Griffith Observatory 1

Griffith Observatory 1

The first capture is just a shot of the Griffith Observatory showing the central dome. I only use this shot as a point of reference for you. What isn’t shown in this shot is the full size of the building. On either side of the central done are observatories making the building very wide and geometrically balanced with three domes. I wasn’t in a position the day I was there to get that kind of shot, but if you are curious you can go to Wikipedia for a picture of the entire building.

Griffith Observatory 2

Griffith Observatory 2

The second shot gives you a perspective of just how high above the Los Angeles basin the building sits. You can see downtown LA through the haze. Also note the geometric shapes of the building as it curves around.

Griffith Observatory 3

Griffith Observatory 3

For the third shot, I have used my zoom lens and from the same spot, I framed just the edge of the building making downtown LA a larger part of the composition. This would be a spectacular shot on a crystal clear day.

Griffith Observatory 4

Griffith Observatory 4

The fourth photo is of one of the observatories in a tight shot. You can see the detail of the art deco trim around the base of the observatory and note the art deco detail on the observatory itself.

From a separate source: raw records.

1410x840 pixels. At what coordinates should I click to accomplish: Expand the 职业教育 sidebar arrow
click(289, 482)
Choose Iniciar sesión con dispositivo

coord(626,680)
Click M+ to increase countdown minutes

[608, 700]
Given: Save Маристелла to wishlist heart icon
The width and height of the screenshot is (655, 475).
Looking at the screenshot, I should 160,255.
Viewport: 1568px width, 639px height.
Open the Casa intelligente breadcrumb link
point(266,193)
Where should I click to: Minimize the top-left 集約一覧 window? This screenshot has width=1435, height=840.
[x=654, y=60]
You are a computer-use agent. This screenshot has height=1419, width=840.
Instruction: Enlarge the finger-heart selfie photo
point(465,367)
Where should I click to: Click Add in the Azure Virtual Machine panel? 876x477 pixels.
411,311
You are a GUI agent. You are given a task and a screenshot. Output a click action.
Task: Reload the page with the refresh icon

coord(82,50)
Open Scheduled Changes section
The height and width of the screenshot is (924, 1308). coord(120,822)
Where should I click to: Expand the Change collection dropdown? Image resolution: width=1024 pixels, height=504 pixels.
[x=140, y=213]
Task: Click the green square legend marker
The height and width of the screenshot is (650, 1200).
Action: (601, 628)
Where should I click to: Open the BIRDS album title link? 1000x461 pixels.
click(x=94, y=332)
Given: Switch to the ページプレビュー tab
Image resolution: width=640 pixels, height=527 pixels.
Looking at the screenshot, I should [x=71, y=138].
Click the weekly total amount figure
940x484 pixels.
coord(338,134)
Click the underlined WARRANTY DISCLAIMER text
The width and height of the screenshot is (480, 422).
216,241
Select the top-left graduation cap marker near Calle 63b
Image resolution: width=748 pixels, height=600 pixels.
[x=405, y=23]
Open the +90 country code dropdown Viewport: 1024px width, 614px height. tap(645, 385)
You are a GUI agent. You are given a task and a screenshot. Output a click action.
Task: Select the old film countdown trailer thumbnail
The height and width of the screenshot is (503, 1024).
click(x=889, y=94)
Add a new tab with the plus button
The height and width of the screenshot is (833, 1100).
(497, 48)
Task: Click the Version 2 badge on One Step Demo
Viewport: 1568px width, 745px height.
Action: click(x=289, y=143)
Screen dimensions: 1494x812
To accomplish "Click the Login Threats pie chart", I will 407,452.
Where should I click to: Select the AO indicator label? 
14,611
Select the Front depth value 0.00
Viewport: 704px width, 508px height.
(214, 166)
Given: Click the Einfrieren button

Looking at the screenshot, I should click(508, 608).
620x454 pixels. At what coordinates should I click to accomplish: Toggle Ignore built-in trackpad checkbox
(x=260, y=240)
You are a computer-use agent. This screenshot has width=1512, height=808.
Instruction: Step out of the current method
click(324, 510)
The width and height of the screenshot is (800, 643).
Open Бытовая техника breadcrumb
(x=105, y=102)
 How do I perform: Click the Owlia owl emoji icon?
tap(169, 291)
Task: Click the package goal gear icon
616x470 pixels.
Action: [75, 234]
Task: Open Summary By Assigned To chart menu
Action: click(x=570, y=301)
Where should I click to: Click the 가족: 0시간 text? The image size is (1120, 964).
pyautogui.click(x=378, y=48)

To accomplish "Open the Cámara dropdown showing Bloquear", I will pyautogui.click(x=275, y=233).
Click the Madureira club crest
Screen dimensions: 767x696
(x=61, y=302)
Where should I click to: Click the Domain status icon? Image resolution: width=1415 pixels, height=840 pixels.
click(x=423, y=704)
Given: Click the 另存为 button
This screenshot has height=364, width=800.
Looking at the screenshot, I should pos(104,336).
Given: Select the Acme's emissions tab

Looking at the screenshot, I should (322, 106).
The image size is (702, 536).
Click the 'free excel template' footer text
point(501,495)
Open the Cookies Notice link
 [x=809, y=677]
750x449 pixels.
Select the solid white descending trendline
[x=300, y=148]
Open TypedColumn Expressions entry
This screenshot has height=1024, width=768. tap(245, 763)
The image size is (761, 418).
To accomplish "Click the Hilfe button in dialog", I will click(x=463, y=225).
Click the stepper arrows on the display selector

I love the bold geometric shapes.

Griffith Observatory 5

Griffith Observatory 5

For the fifth capture, I have used a perspective that includes the lines of the arches (which is a walkway around the side of the building) and the detail of the geometric shapes as they support the central dome which is what the top part of the frame is. I like the lighting and shadows as an additional element to the art deco shapes.

Griffith Observatory 6

Griffith Observatory 6

For the sixth capture, I found an interesting angle to capture the intricacies of the aged copper roof over the front entry. The angle and framing create an abstract print of art deco shapes and color.

As always I try to find a unique perspective to a building in highlighting the architectural elements in a way that the photograph tells a story. Thoughts?